Siamo stati accompagnati a visitare le celle e i carcerati, a toccar con mano – nelle due sezioni più sconfortanti dell’istituto – il disastro, il disagio, i metri quadri di vita negata; mai bastevoli, perché gli applicativi informatici e le sentenze di Supreme Corti non sono riusciti a rendere umano ciò che, nello scrivere i padri costituenti la Carta fondamentale, appare ancora oggi tanto rivoluzionario, quanto fallimentare nella mancata realizzazione. Se la pena deve essere anche e soprattutto certezza del diritto del condannato, ebbene questo diritto deve essere declinato proprio nei termini descritti e imposti dalla Costituzione: non può esserci carcere senza rieducazione del detenuto. A Poggioreale la rieducazione è un’opera difficile o inesistente, non tanto per mancanza di educatori, ma perché otto e anche dieci uomini sono costretti a vivere in ventiquattro metri quadrati o poco più e, alle volte, anche meno.

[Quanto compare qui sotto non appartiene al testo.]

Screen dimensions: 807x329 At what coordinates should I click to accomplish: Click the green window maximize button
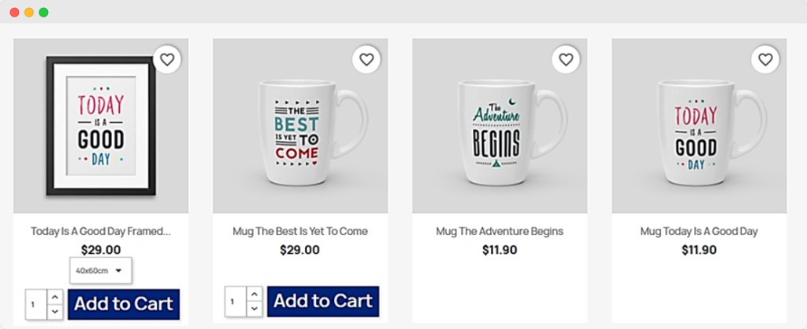(43, 13)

Ore d’aria? A volte solo due su ventiquattro, poi, sempre in quei pochi, sporchi, ammuffiti metri quadri arricchiti da un piccolo lavandino, un cesso e non sempre la doccia e non sempre l’acqua calda. Poggioreale ha più di cento anni, li porta malissimo, andrebbe abbattuto, ma è sotto l’egida della soprintendenza ai beni artistici? culturali? chissà? Tant’è che anche eventuali lavori di ristrutturazione e rifacimento – in presenza di fondi che pure esistono in cifra con molti zeri – soggiacciono alle medesime tragiche lungaggini burocratiche che caratterizzano in Italia, famosa anche per questo, il mondo di mezzo degli appalti e delle opere pubbliche.

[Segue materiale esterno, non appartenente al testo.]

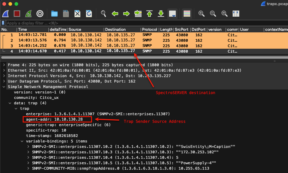Zoom in on packet text

click(x=201, y=14)
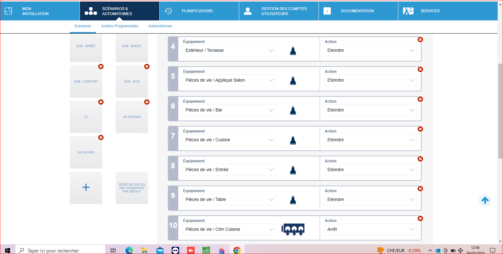503x254 pixels.
Task: Select the VR OUVRIR scenario tile
Action: click(86, 153)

Poggioreale – ma più in generale il mondo delle carceri italiane – girone infernale dantesco reale, costringe gli agenti di Polizia Penitenziaria a respirare il male, la sofferenza, sottopagati, vecchi, età media 53 anni. Allora sovviene il dato (nazionale) sconcertante dei suicidi in carcere nel corso del 2022: 84 detenuti, 5 agenti; ma occorre ricordare anche, sempre in Italia, i circa mille tentati suicidi, sventati proprio grazie all’intervento di agenti e detenuti, in comunione contro la morte. A Poggioreale su duemilaventiquattro detenuti al 28 febbraio, ci sono (soltanto) ventitre addetti all’area educativa; qui la gioventù caratterizza felicemente l’età media, ma i numeri, nel rapporto detenuti/addetti, dimostrano severi, ancora una volta, che la matematica non è mai un’opinione.

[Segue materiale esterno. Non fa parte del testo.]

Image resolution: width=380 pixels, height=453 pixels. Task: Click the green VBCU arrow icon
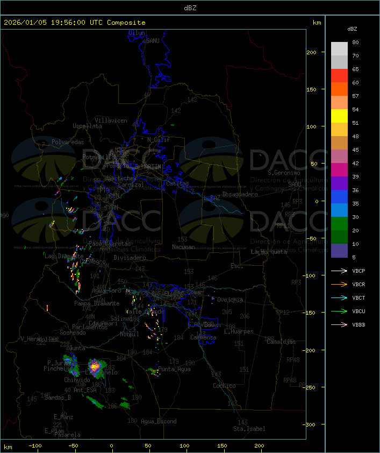(339, 311)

A Poggioreale, oltre alla sofferenza legata al luogo, forse il peggiore nel panorama delle cosiddette democrazie liberali occidentali, ove lo Stato di Diritto anima la Legge, altro diritto, importante, quello alla salute, viene quasi del tutto negato, e ciò in maniera esponenziale al crescere della gravità della patologia. Il farmaco di base, lo psicofarmaco leggero, non si nega a nessuno, ma per le gravi patologie genetiche, cardiache, tumorali … perdete ogni speranza.
Poggioreale però è pieno di esseri umani, belli già solo per questo, che, insieme, quasi sempre senza contrasti e violenza, anzi, in pace, al di là e al di qua delle sbarre, al tintinnio antico delle chiavi, si sforzano, tanto, per portare avanti quella che di fatto è soltanto una baracca.
All’uscita portiamo con noi un grande dolore, addolcito solo dalla nostra fede. Sono sette le opere di misericordia: con coscienza ne abbiamo portata a termine, per un giorno, una soltanto: visitare i carcerati.